Science, Wonder and Creativity

Today, Chaotic Utopia, Creek Running North and The Scientific Activist are all discussing various aspects of the connections between science, art, metaphor and poetry. I wish I had time to post something substantive on this, but I'll have to leave you with a poem and two quotes.



Molecule Moment
by Jane Shevtsov

Earth’s endless life-stuff cycles
-- Sun-energy flows --
make, as an eddy, me

I will someday be over
but flowing cycling
will go on
creating more uniquenesses

I eat, I drink, I breathe
and I excrete,
exhale
Life flows through me

i am a part of an immense intelligence
a Life spinning through space

My future, past, and present all connect
to all the Earth
to the whole Universe,
all of the knowledge of which
is required
to truly comprehend
the single cell
of an amoeba
living in my mouth

The Universe is glorious
and all of human artwork,
dancing,
singing,
celebration
is inadequate
to capture it.

I know my joy,
my thoughts,
my words.
The name does not matter
Only the acts.
I act
to celebrate,
invigorate,
and prolong Life

I'm a moment for all my molecules



""Spirit" comes from the Latin word "to breathe." What we breathe is air, which is certainly matter, however thin. Despite usage to the contrary, there is no necessary implication in the word "spiritual" that we are talking of anything other than matter (including the matter of which the brain is made), or anything outside the realm of science.

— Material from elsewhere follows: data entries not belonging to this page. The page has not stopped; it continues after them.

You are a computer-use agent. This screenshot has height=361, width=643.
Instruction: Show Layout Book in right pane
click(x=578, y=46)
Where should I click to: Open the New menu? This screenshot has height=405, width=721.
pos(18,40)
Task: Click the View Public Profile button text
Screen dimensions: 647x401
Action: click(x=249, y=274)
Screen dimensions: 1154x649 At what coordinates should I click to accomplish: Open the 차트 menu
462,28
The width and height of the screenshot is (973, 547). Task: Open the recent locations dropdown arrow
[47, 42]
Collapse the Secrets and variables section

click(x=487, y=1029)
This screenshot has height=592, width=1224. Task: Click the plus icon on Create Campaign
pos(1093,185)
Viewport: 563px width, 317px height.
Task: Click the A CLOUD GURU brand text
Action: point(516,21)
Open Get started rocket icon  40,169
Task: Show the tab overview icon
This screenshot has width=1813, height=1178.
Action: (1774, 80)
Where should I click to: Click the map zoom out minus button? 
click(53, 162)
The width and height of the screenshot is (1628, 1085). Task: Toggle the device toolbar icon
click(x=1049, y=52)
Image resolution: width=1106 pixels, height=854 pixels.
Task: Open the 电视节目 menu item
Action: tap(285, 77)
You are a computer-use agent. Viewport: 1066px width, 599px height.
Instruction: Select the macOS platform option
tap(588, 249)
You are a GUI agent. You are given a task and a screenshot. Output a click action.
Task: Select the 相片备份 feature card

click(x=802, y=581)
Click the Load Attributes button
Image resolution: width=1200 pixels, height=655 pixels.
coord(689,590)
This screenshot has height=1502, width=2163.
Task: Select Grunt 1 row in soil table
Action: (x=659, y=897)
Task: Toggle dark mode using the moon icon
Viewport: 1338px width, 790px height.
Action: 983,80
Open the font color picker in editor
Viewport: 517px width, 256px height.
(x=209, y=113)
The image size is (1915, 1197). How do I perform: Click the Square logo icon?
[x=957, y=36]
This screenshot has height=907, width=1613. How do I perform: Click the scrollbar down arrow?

On occasion, I will feel free to use the word. Science is not only compatible with spirituality; it is a profound source of spiritually. When we recognize our place in an immensity of light-years and in the passage of ages, when we grasp the intricacy, beauty, and subtlety of life, then that soaring feeling, that sense of elation and humility combined, is surely spiritual. So are our emotions in the presence of great art or music or literature, or of acts of exemplary selfless courage such as those of Mohandas Gandhi or Martin Luther King, Jr. The notion that science and spirituality are somehow mutually exclusive does a disservice to both."
--Carl Sagan, The Demon-Haunted World




"Poets say science takes away from the beauty of the stars -- mere gobs of gas atoms. Nothing is "mere." I too can see the stars on a desert night, and feel them. But do I see less or more? The vastness of the heavens stretches my imagination -- stuck on this carousel my little eye can catch one-million-year-old light. A vast pattern -- of which I am a part -- perhaps my stuff was belched from some forgotten star, as one is belching there. Or see them with the greater eye of Palomar, rushing all apart from some common starting point when they were perhaps all together. What is the pattern, or the meaning, or the *why?* It does not do harm to the mystery to know a little about it. For far more marvelous is the truth than any artists of the past imagined! Why do the poets of the present not speak of it? What men are poets who can speak of Jupiter if he were like a man, but if he is an immense spinning sphere of methane and ammonia must be silent?"